Problem to solve: Write what comes next in the article on the 1934 comedy film A Political Party, starting after its last sentence.

Excerpt:
--
A Political Party is a 1934 British comedy film directed by Norman Lee and starring Leslie Fuller, John Mills, Enid Stamp-Taylor and Viola Lyel. It was written by Syd Courtenay and Lola Harvey. Part of a series of Leslie Fuller vehicles, it was produced by British International Pictures at the company's Elstree Studios.

==Plot==
The son of a chimney sweep running for parliament in a by-election, unwittingly helps his father's opponent.

==Cast==
- John Mills as Tony Smithers
- Enid Stamp-Taylor as Elvira Whitman
- H. F. Maltby as Sir James Barrington-Oakes
- Viola Lyel as Mary Smithers
- Leslie Fuller as Bill Smithers
- Hal Gordon as Alf Jenks
- Marian Dawson as Sarah Jeaks
- Charles K. Gerrard as Mr. Whitman
- Daphne Courtney as Kathleen Jenks
- Moore Marriott as Jim Turner

== Reception ==
The Daily Film Renter wrote: "Story built round personality of star, allowing him ample scope to exploit his familiar brand of rough humour with result Fuller does as good work as he has ever put over. Hal Gordon excrutiatingly funny as star's comrade, and other characterisations well in keeping with boisterous nature of picture. Slick movement aided by rain of gags and hilarious situations."
--
Given entries:

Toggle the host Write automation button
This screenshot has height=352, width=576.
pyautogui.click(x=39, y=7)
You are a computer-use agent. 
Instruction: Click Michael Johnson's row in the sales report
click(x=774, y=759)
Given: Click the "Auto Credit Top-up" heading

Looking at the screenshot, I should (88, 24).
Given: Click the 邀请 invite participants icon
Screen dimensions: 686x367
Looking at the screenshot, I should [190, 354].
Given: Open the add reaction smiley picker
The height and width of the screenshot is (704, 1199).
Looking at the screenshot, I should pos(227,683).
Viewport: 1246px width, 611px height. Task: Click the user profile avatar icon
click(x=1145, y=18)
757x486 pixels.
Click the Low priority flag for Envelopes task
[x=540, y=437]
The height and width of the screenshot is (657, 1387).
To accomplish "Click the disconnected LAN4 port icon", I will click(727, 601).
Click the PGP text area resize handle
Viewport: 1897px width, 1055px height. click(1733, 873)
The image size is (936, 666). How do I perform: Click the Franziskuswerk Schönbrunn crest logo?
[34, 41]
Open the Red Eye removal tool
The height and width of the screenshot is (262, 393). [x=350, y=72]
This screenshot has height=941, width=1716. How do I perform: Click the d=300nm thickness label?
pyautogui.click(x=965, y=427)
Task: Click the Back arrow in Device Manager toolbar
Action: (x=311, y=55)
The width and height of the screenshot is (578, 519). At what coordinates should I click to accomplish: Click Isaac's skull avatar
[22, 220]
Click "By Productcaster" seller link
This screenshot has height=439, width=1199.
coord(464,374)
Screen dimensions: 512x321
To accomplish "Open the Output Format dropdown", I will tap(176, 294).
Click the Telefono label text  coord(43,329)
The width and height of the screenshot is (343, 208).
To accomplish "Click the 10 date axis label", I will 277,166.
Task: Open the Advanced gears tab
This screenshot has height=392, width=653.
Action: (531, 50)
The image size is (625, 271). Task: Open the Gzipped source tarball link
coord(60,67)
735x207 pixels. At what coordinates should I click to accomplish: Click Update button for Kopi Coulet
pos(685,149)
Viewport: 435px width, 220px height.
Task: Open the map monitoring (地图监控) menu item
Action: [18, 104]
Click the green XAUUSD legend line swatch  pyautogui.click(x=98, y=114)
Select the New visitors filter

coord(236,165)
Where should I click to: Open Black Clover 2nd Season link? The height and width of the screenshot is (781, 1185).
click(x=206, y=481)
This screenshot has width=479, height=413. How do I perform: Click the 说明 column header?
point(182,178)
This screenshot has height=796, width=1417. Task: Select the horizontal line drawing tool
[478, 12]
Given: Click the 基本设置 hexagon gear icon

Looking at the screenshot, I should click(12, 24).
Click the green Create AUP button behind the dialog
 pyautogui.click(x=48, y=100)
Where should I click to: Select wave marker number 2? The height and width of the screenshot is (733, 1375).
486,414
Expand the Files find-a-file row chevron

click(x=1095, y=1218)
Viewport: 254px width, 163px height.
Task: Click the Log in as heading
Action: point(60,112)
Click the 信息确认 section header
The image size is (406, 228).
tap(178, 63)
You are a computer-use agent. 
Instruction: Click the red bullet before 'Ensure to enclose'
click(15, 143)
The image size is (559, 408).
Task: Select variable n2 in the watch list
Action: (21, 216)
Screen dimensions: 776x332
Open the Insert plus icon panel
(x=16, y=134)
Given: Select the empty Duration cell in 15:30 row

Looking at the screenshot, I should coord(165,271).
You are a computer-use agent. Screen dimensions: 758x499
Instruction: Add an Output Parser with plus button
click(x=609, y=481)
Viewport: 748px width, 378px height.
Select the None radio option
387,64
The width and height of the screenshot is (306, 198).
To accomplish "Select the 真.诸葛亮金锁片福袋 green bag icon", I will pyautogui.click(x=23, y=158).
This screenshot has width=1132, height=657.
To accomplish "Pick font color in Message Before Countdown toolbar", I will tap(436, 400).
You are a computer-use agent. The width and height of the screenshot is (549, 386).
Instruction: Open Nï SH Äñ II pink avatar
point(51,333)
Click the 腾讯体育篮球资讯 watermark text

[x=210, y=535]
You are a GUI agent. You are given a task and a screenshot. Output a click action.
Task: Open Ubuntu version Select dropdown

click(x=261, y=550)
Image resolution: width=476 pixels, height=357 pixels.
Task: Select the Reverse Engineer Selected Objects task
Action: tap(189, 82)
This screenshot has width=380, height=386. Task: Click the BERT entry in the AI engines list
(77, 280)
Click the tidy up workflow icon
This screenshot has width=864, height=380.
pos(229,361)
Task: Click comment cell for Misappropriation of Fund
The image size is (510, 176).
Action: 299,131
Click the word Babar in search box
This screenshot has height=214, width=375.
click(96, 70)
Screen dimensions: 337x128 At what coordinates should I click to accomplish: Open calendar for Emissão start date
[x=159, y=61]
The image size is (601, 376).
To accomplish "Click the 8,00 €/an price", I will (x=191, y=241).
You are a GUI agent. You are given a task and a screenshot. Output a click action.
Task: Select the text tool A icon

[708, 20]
--
The result:
Picturegoer wrote: "Typical broad Leslie Fuller comedy which relies mainly on slapstick for its humour. ... The action allows for crockery smashing and generally hectic fooling and Leslie Fuller fans are splendidly catered for."

Picture Show wrote: "The story develops quickly into humorous knockabout comedy with practically no romance, Excellent amusement; good photography; well produced."